Part One:- We have been fortunate enough to have hosted many different visiting locos at Apedale. All of these are clues which lead to the name of a visiting loco. In all cases, the locos were unloaded onto the railway and spent at least one night on site. Bonus marks for extra details on the locos.
One imagines he likes Guinness.
Mrs Fawlty and someone looking for a maternity unit at this time of year.
Captain Beaky’s nemesis.
Mel Gibson’s road warrior, but not insane.
As Manuel would put it whilst looking at the church tower “No, Mr Fawlty, isno a hooter, ………..”
Monarch in search of the Holy Grail (well, I never voted for him…..)
French General in World War One
Home of Rimmer and The Cat
According to Michael Jackson, this loco was dirty.
Part Two:- Logic and maths puzzles. Some of these come from the weekly school newsletter from my daughter’s school. She is 12, so you should be able to solve these in the blink of an eye.
In all cases, you must show your working. Professional mathematicians are excluded from the 2nd question.
You have to cross a rickety bridge. Crossing the bridge is your only option. It is pitch dark, and you have one torch. Crossing without a torch is certain death. The bridge is weak, and can only carry two people at a time. Your group has four in it; one person will take ten minutes to cross, another will take five minutes, another two minutes and the last member of the party takes only one minute.
What is the minimum time to get all four members of the party across the bridge?
At the school concert there were mince pies for everyone. One huge tray I saw if the pies were divided into 2 equal piles there would have been one left over. But if the same pies were put into 3 equal piles, there would have been one left over. To my surprise, 4 equal piles gave a remainder of 1, five piles had one left over, and the pies when shared into six piles also had one mince pie left over. What was the smallest number of mince pies there could have been on the tray?
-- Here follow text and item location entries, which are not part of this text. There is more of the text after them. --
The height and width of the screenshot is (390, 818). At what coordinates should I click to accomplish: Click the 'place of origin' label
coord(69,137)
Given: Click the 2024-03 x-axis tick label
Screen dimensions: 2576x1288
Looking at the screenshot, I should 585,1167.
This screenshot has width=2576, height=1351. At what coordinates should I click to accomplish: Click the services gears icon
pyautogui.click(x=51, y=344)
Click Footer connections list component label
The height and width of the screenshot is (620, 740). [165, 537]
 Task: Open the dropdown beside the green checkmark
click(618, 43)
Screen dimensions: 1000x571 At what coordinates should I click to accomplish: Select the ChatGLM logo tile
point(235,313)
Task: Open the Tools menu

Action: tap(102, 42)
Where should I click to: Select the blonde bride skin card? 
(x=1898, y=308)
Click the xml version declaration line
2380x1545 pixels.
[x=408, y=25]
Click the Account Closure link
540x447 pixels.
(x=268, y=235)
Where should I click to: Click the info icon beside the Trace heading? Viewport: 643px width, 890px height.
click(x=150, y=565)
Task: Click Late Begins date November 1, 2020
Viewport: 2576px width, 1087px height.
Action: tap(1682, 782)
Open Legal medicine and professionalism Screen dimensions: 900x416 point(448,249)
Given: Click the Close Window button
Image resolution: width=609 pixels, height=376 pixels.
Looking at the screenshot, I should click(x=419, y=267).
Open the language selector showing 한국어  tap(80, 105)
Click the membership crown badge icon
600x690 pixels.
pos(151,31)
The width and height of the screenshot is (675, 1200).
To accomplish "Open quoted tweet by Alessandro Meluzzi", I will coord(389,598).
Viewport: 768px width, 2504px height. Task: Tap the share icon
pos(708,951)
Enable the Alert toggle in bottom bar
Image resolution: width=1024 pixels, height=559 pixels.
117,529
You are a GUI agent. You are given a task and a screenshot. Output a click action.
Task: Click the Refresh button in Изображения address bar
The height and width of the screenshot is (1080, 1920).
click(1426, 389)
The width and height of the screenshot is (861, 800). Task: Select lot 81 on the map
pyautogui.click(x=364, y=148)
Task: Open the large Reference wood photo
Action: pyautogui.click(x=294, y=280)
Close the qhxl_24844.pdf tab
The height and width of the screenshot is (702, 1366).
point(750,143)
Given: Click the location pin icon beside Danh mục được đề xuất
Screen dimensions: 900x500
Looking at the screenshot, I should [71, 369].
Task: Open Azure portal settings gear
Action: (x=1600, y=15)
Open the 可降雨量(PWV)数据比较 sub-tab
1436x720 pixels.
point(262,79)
I have just moved to Chesterton, and need to get my hair cut. There are just two barbers in the village. Barber A is always smart and neat with neatly trimmed and cut hair. Barber B, by comparison, always looks dishevelled with a very poor hair cut. Which barber should I use?
At a party, there are eight children. Each child has brought a toy car with them. The cars get mixed up. At hometime, a parent randomely gives a car to each child. What is the likelihood that exactly seven children (no more, no less) get the correct car?
My watch has broken, so I take it to be mended. But the mender is a fool. When I get it back, it shows 6.15 instead of 3.30, and when it’s really 4.45 it shows 9.20. What did the mender do wrong?
Part Three:- A few nice, easy, transport related questions.
In which city is Flinders Street station?
The only station name common to the London Underground and the Paris Metro?
What links John Lennon, Lech Walesa, George Best, Charles de Gaulle and Bob Hope?
I’m at West Street and want to go to St Enoch. I can travel in two directions and never change trains. What track gauge is the railway?
I used to be split, but not now. Some of me is large, some of me is small, but all of me is yellow. What am I?
As ever, there are no prizes other than a smug afterglow. Submit your entries to Simon’s e-mail address as shown in Moseley Matters.
Finally, and most importantly, a happy Christmas and a peaceful 2018 to one and all.
UPDATE 23/12:- It has just been pointed out that Simon’s e-mail address is NOT shown in the latest MM – so please send your entries to the address here (go to Contacts).
I should report that a team formed of the finest minds the Trust can offer has had a go, and eventually answered all the questions. However, they needed a LOT of help with the bridge question, the toy car question and the final “all of me is yellow” question – so no prizes awarded just yet. Not that are any prizes, you understand.